In October 2009, student teams exhibited 20 cleverly executed concepts that rivaled the best in the business for pure innovation. Each was evaluated in 10 categories: architecture, market viability, engineering, lighting design, communications, comfort zone, hot water, appliances, home entertainment, and net metering. Every house offered a fascinating vision of the possibilities of residential solar design while addressing other key aspects of sustainability, including resource conservation. But there could only be one first place winner in the end. Thanks in large part to its perfect showing in the net metering contest, Team Germany's surPLUShome outperformed all the others, scoring 908.297 points out of a possible 1,000.
The secret to the German house's success may be in its name. By integrating 250 thin-film photovoltaic panels into its exterior cladding, along with 40 photovoltaic roof panels, the team from Technische Universität Darmstadt actively pursued—and achieved—all 150 points possible in net metering by producing a large surplus of energy on even the cloudiest days. Team Germany also took third place in lighting design, tied for third place in architecture, and placed first in the comfort zone contest for maintaining a consistent indoor temperature range and relative humidity. Inside the tall, modern box, the team designed a single multifunctional room with a loft, creating a spacious interior that architecture contest judge Kevin Burke, AIA, LEED AP, of William McDonough + Partners, calls a “gracious and adaptable living space.”
The University of Illinois at Urbana–Champaign's Gable Home placed second, with an overall score of 897.3 points. Blending a traditional form with high-performance materials, a tightly sealed building envelope, and high-efficiency systems, the Gable Home accomplished an exceptionally efficient performance, placing second in net metering and winning the appliances, hot water, and home entertainment contests. Illinois' entry was truly residential in its scale and quality, Burke says, calling it “the quintessential gable home.”
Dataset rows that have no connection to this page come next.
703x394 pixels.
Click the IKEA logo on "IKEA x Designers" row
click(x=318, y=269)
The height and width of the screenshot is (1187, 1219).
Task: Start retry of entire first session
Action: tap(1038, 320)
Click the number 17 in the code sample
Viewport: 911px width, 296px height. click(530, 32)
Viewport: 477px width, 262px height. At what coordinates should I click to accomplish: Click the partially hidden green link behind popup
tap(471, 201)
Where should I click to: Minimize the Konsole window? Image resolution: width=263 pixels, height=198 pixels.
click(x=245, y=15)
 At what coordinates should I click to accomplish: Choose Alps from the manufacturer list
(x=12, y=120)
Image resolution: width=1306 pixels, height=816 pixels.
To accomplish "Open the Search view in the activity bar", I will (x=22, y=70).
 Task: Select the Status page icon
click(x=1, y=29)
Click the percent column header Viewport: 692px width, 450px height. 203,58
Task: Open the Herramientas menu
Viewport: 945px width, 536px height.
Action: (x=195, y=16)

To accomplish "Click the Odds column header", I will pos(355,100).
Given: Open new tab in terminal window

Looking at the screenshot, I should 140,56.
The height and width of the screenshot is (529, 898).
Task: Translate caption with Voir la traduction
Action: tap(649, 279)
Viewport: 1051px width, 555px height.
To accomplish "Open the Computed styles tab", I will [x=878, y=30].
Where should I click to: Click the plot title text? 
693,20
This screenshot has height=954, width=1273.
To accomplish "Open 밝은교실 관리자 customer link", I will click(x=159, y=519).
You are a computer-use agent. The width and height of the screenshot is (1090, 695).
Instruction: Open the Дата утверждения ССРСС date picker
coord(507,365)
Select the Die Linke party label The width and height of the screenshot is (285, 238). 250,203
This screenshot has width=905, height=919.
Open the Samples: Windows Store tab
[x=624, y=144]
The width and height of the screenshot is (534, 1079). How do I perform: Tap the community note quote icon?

Team California placed third overall, accumulating 863.089 points, top honors in the architecture and communications contests, and “top three” status in all but three contests. Students from Santa Clara University and the California College of the Arts designed the Refract House as an extruded tube bent around a courtyard—a choice that masterfully controlled both the amount and movement of light through its interior. The judges were struck by its unique form, sheer beauty, and elegance. “It was a very experientially rich design,” says architecture judge Sarah Susanka, FAIA, of Susanka Studios. “It was a wonderful example of how you can use interior views to make space feel larger.”
Since the Solar Decathlon's 2002 debut, project quality has improved with each iteration, says director Richard King. The 2009 competition—the fourth in its history—showcased a greater overall sophistication in approach, design concepts, and engineering. “The bar is raised,” King says. “The houses were uniformly better.”